I rated Lowe well enough to be an AB. Remember we were picking the likes of George Bridge above such players so theres no disputing a lot of bad decisions have been made by those last two coaches. Does a team like the ABs need a finicky winger who you have to adapt and change a lot of your style with to get benefit from? No, not really. But he still would have been a basic improvement on players like even Savea at the tail of his career, Bridge, and could even have converted into the answer of replacing Beauden at the back. Instead we persisted with NMS, Naholo, Havili, Reece, all players we would have cared even less about losing and all because Rieko had Lowe's number 11 jersey nailed down.

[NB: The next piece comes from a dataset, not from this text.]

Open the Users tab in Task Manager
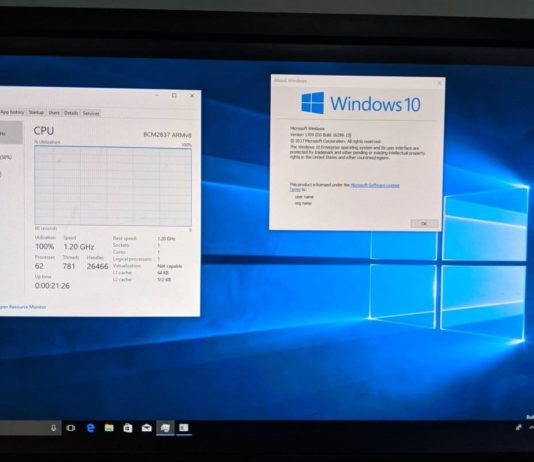[54, 113]
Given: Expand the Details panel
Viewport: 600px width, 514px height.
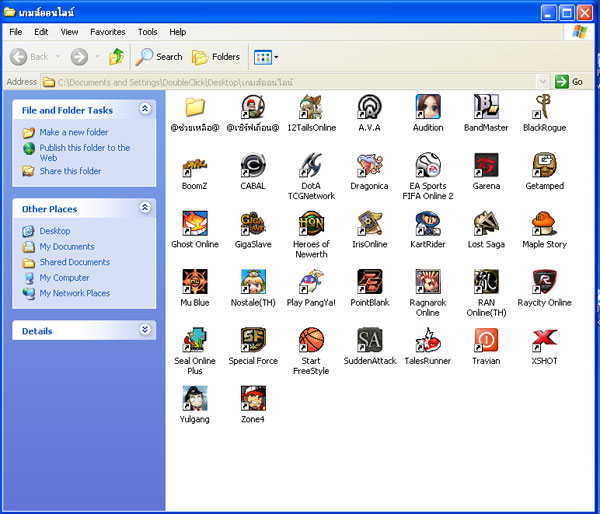Looking at the screenshot, I should [145, 330].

He was of course only 23 when he decided to leave, it was back in the beggining of the period they had started retaining players (from 2018 onwards I think, they came out saying theyre going to be more aggressive at some point). So he might, all of them, only just missed out.


The main point that Ed made is that situations like Lowe's, Aki's, JGP's, aren't going to happen in future. That's a bit of a "NZ" only problem, because those players need to reach such a high standard to be chosen by the All Blacks, were as a country like Ireland wants them a lot earlier like that. This is basically the 'ready in 3 years' concept Ireland relied on, versus the '5 years and they've left' concept' were that player is now ready to be chosen by the All Blacks (given a contract to play Super, ala SBW, and hopefully Manu).


The 'mercenary' thing that will take longer to expire, and which I was referring to, is the grandparents rule. The new kids coming through now aren't going to have as many gp born overseas, so the amount of players that can leave with a prospect of International rugby offer are going to drop dramatically at some point. All these kiwi fellas playing for a PI, is going to stop sadly.


The new era problem that will replace those old concerns is now French and Japanese clubs (doing the same as NRL teams have done for decades by) picking kids out of school. The problem here is not so much a national identity one, than it is a farm system where 9 in 10 players are left with nothing. A stunted education and no support in a foreign country (well they'll get kicked out of those countries were they don't in Australia).


It's the same sort of situation were NZ would be the big guy, but there weren't many downsides with it. The only one I can think was brought up but a poster on this site, I can't recall who it was, but he seemed to know a lot of kids coming from the Islands weren't really given the capability to fly back home during school xms holidays etc. That is probably something that should be fixed by the union. Otherwise getting someone like Fakatava over here for his last year of school definitely results in NZ being able to pick the cherries off the top but it also allows that player to develop and be able to represent Tonga and under age and possibly even later in his career. Where as a kid being taken from NZ is arguably going to be worse off in every respect other than perhaps money. Not going to develop as a person, not going to develop as a player as much, so I have a lotof sympathy for NZs case that I don't include them in that group but I certainly see where you're coming from and it encourages other countries to think they can do the same while not realising they're making a much worse experience/situation.